On October 1, 1920, Weatherford’s and Mineral Wells’ heavyweights gathered to play ball. The average weight of a player from the visiting Mineral Wells Team was 205 pounds, the Weatherford boys averaged a respectable 200, and the competition was tight. There was a flurry of drama when Mineral Wells accused Weatherford’s crack catcher of not being sufficiently fat. Weatherford had to think fast. Their defense? “What he lacked in weight he made up for in height.” The crowd was satisfied with that rebuttal and gameplay soon began. Though baseball is not usually thought of as a contact sport, the two fat clubs were so prone to sideline tussles that “moderators” were planted around the field to break up brawls. The physicality of the ensuing game is best described by a Daily Herald reporter who preserved the moment forever:

You’ve seen a large stone thrown into a muddy puddle of water, haven’t you? You know the proverbial result of a party stepping on a banana peel?  You have read of head-on collisions between freight trains loaded with cabbage onions etc. The combined effects of these three gives a faint idea of the sounds, sights and smells when fat meets fat.

Weatherford bested the Wells’ boys on the field, and the two teams closed out the day with a banquet. In a toast, the Mineral Wells promised they would win the next game on their home turf where the “real fat men” of Mineral Wells, who had been too heavy to find an automobile to wheel them to Weatherford, would come out to bat.
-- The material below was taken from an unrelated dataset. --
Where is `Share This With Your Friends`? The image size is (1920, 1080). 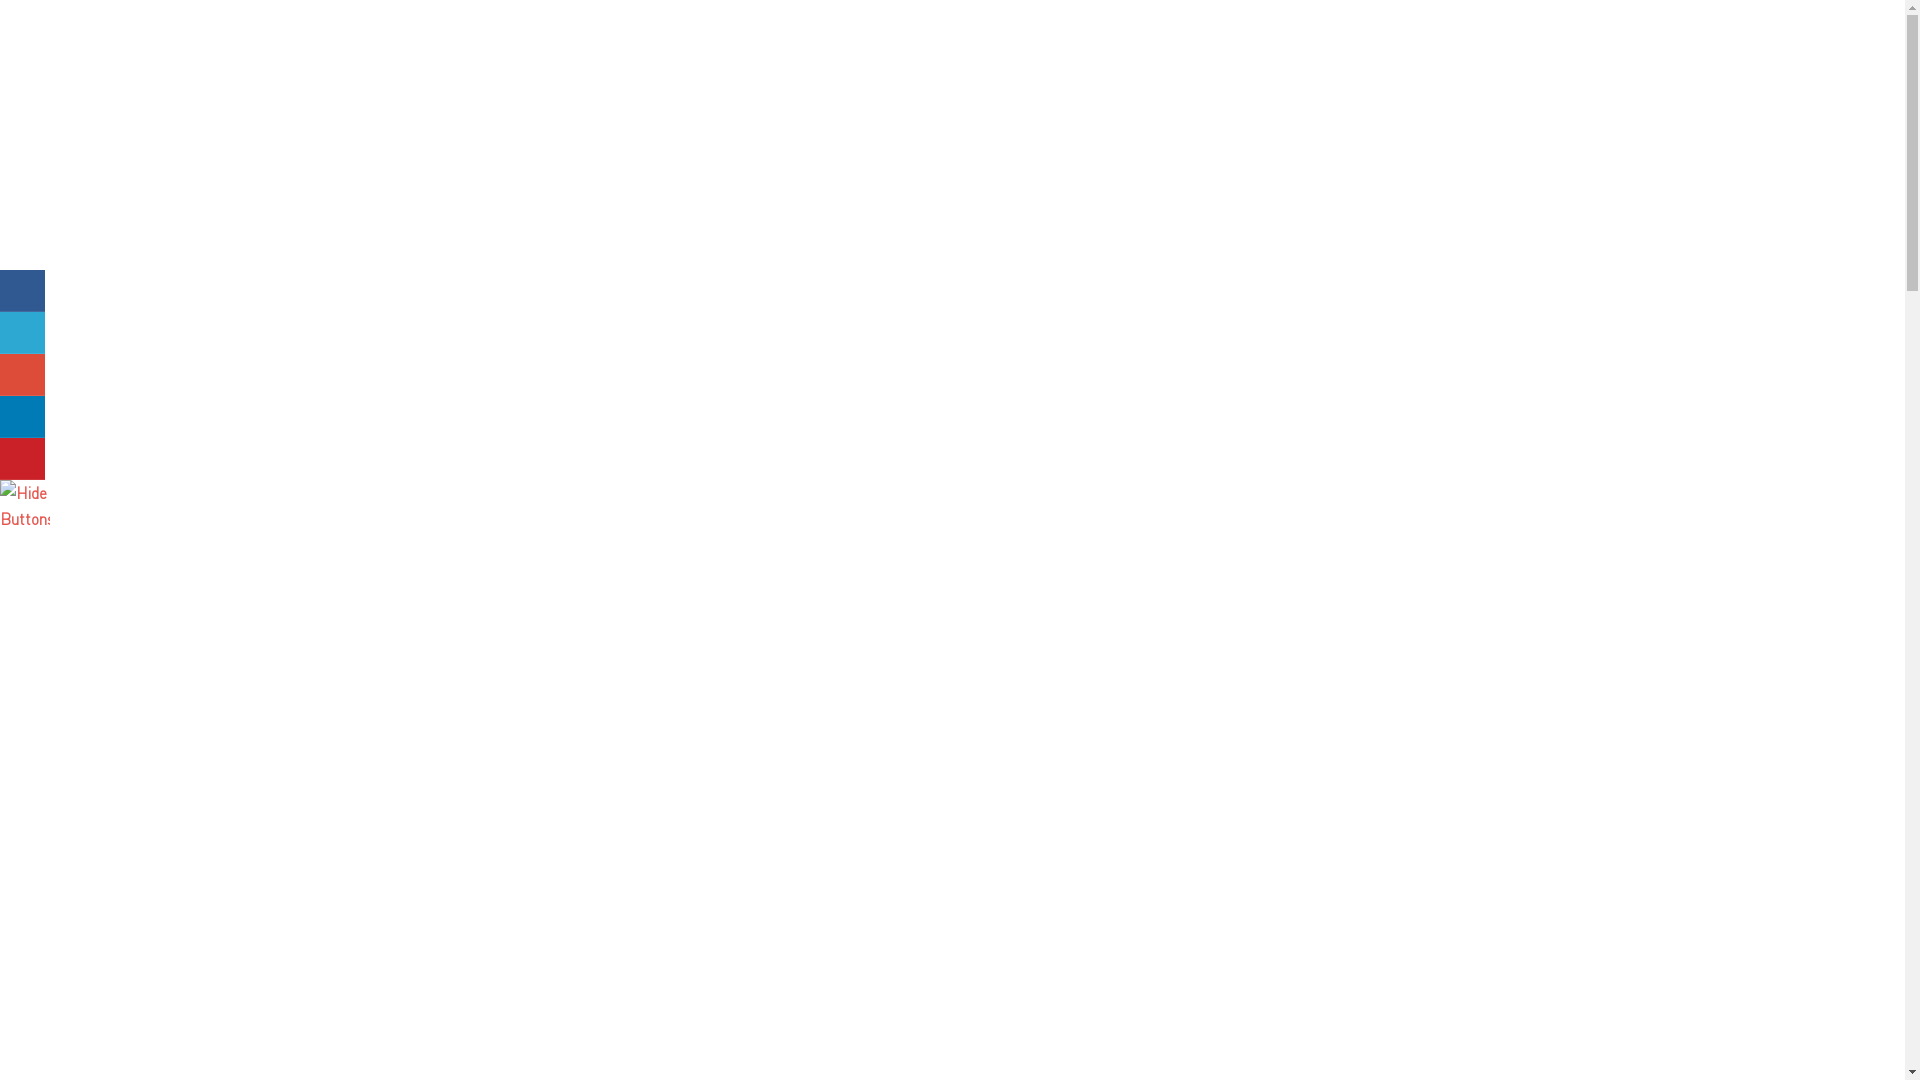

That gripping 1920 game was likely one of the last one’s held.  In the 1920s, doctors and insurance companies pushed warnings about the negative side-effects of obesity, beginning to recommend both healthy diet and exercise for life longevity. At the same time, personal scales became affordable, so the number of people regularly monitoring their weight from home increased. Weighing in became a private affair, not a public celebration, according to Deborah Levine’s Harvard thesis on weight in America. She explained that in the twenties, public weigh-ins, like penny scales and guess-your-weight booths, “became distasteful to polite American society’s views on weight and it began to fade from relevance.”
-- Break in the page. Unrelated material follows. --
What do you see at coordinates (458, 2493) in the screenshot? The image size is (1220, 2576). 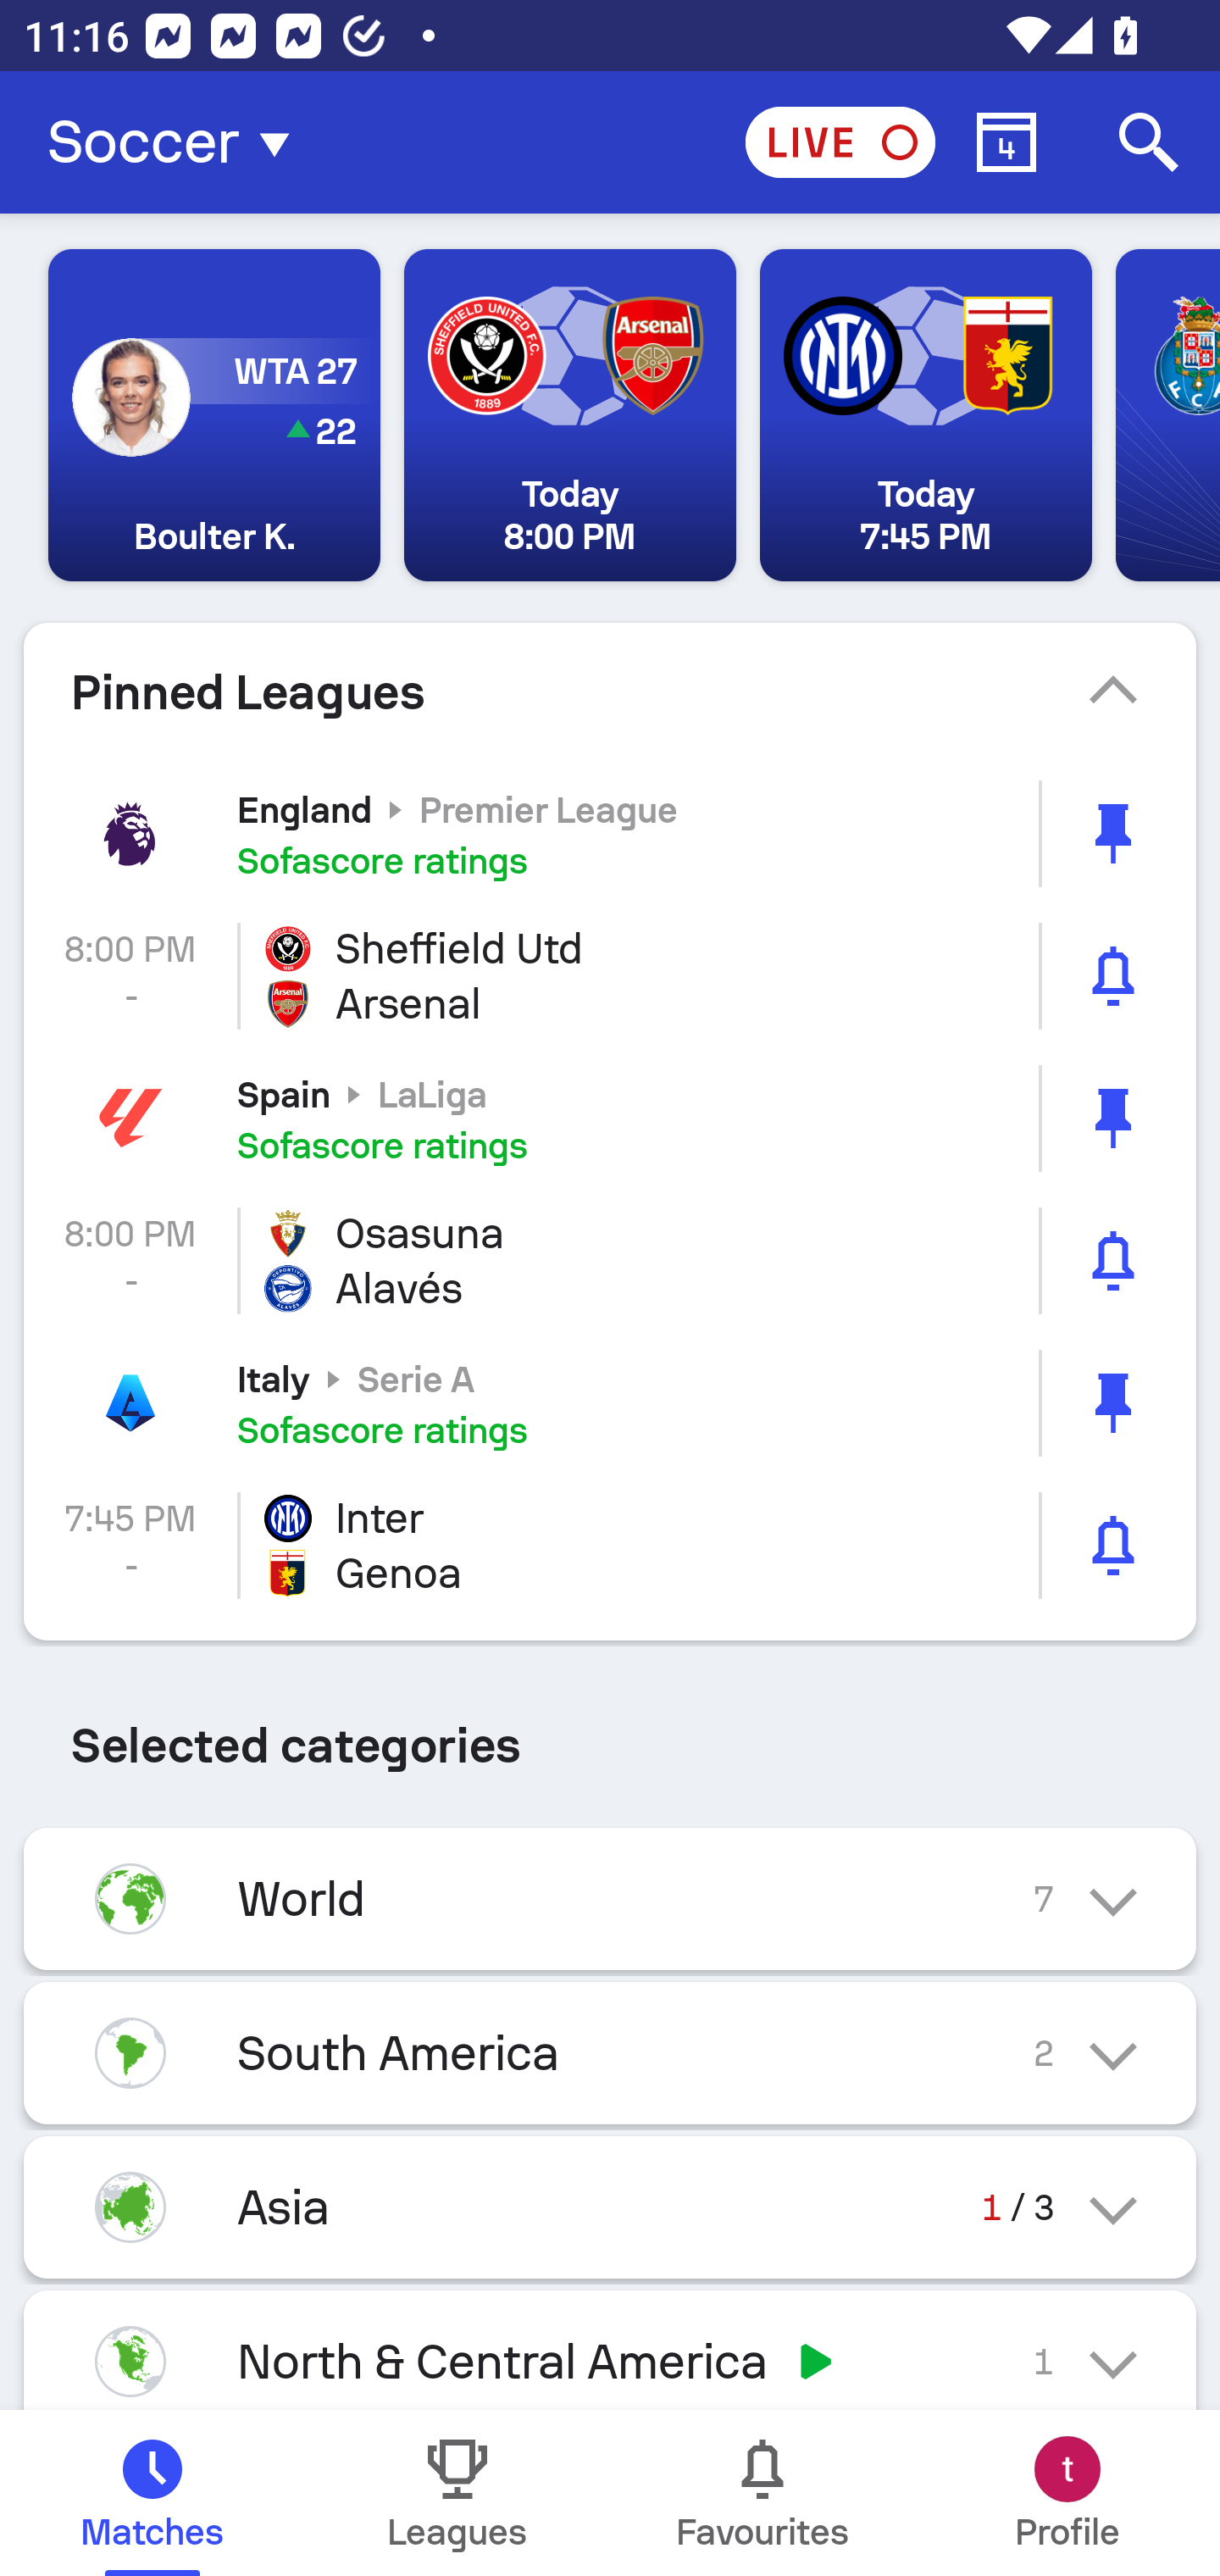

Decreasing, not celebrating, fat became the prevalent public conversation. The first issue of Reader’s Digest in 1920 even contained an article titled “How to Regulate Your Weight,” in which they provided dietary tips for reducing waist-size.
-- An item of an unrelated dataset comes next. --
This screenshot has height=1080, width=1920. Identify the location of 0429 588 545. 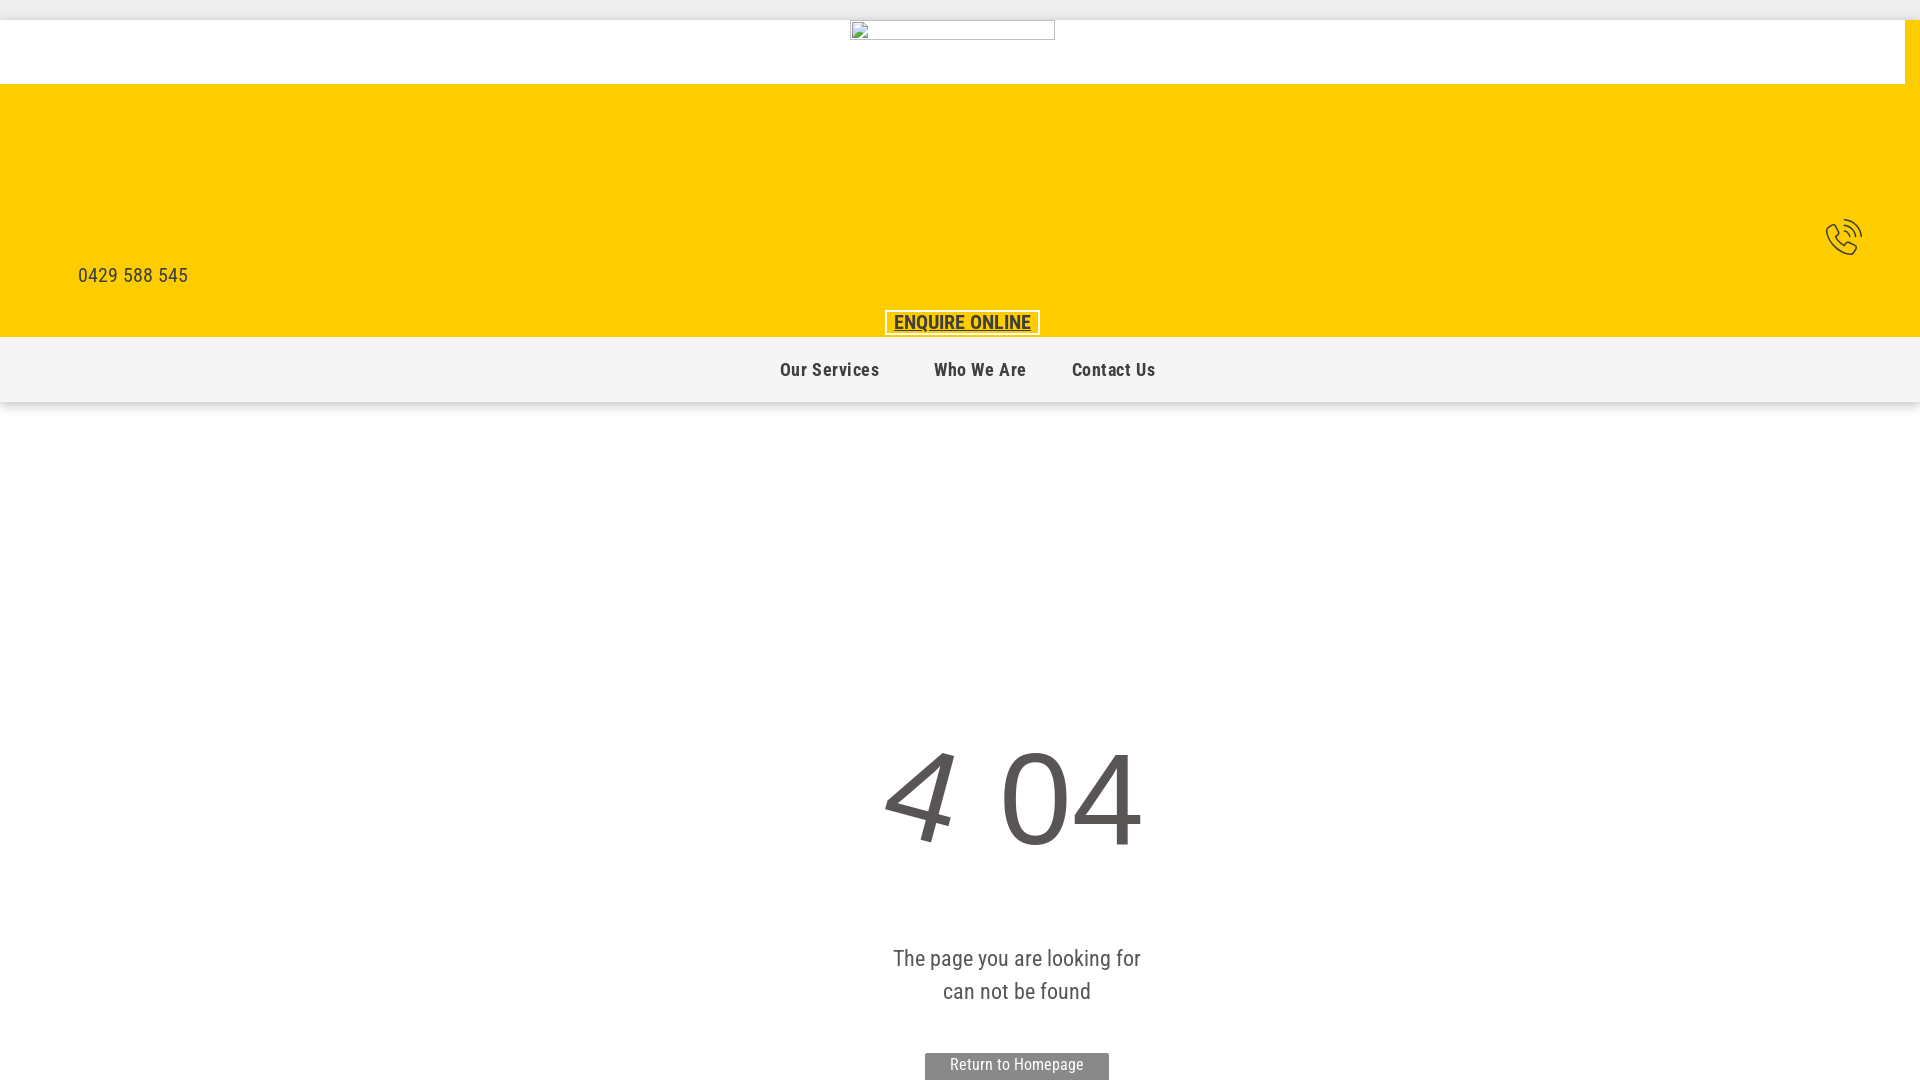
(133, 275).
As a result of the shifts in medical and societal perspective on obesity, men thinned and so did fat men’s clubs’ membership. New England’s Fat Men’s Club had 10,000 members in its heyday, but by 1924 the club disbanded with a measly 38 members, none of whom met the 200-pound standard. By the time it petered to a close, it was not much of a fat men’s club at all.

Texas fat club’s activity similarly fell off, but the little-remembered history of their antics rests in the black and white of old newspapers. Aside from entertaining, the fat men’s clubs’ history offers a window into the relationship between classes and genders during their time. Historian Daryl Leeworthy told NPR that a few female fat clubs did exist, but fat women’s reduction clubs were much more common. Body standards for women were much more restrictive than those of men. In 1923 a writer for the Brownwood Bulletin wrote, “Fat men may be popular but the fat lady is always awkward.”  The fat men’s clubs were also not places for the impoverished or those with physically demanding jobs. These were clubs of men with enough money to sustain themselves and then some, as their massive culinary indulgence required a fair bit of funding.

The histories of these clubs constitute an odd chapter in the narrative of rich male privilege. If you haven’t had your fill of the complexity and quirk of fat men’s clubs’ history, you can dig into the decades of fat men’s coverage in our state’s old newspapers. There are guaranteed to be a few more ridiculous stories to consume from the time in Texas when fat was fashionable.